Excerpts from a dataset:
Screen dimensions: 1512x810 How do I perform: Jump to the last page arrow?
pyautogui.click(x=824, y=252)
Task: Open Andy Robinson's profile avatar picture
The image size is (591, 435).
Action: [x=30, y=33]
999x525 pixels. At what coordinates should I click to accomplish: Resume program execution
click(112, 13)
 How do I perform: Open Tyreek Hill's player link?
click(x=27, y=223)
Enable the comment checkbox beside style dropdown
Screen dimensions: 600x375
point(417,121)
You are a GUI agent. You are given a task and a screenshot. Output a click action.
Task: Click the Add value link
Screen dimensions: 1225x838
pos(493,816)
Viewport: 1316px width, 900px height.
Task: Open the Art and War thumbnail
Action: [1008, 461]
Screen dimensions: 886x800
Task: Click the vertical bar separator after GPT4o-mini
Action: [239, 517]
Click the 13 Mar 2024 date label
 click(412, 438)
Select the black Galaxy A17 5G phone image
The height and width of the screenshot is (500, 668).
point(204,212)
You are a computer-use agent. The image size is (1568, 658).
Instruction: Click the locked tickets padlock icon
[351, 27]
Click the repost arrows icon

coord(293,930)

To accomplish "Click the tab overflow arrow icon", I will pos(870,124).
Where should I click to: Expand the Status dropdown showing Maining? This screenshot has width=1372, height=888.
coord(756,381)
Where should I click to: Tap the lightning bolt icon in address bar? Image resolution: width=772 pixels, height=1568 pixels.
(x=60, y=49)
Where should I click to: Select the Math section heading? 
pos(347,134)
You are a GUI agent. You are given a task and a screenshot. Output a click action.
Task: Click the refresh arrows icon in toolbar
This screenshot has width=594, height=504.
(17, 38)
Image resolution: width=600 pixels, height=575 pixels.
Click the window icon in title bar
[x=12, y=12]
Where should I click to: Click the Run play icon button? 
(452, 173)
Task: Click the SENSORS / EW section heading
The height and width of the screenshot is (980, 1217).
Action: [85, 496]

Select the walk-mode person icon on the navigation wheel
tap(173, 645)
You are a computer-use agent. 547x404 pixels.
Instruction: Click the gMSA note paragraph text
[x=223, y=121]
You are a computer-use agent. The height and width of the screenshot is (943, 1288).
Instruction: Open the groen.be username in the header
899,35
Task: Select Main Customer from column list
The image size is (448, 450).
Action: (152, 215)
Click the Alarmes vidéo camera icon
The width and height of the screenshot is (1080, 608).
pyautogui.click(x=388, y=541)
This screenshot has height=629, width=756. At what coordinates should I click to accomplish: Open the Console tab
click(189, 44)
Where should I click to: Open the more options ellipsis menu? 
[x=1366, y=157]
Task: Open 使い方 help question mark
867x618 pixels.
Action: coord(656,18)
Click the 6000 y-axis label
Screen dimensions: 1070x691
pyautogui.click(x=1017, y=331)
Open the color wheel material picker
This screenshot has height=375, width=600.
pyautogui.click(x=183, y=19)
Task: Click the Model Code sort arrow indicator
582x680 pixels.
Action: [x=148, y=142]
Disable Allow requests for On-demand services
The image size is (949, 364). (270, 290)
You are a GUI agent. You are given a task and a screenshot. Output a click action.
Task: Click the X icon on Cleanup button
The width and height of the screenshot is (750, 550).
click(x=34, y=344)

• [Task prompt] Exactly repeat the lines from the line that contains "The width and height of the screenshot is (1080, 608)." to the end of the entries, both included, and leave out all other lines.

• [Task solution]
The width and height of the screenshot is (1080, 608).
pyautogui.click(x=388, y=541)
This screenshot has height=629, width=756. At what coordinates should I click to accomplish: Open the Console tab
click(189, 44)
Where should I click to: Open the more options ellipsis menu? 
[x=1366, y=157]
Task: Open 使い方 help question mark
867x618 pixels.
Action: coord(656,18)
Click the 6000 y-axis label
Screen dimensions: 1070x691
pyautogui.click(x=1017, y=331)
Open the color wheel material picker
This screenshot has height=375, width=600.
pyautogui.click(x=183, y=19)
Task: Click the Model Code sort arrow indicator
582x680 pixels.
Action: [x=148, y=142]
Disable Allow requests for On-demand services
The image size is (949, 364). (270, 290)
You are a GUI agent. You are given a task and a screenshot. Output a click action.
Task: Click the X icon on Cleanup button
The width and height of the screenshot is (750, 550).
click(x=34, y=344)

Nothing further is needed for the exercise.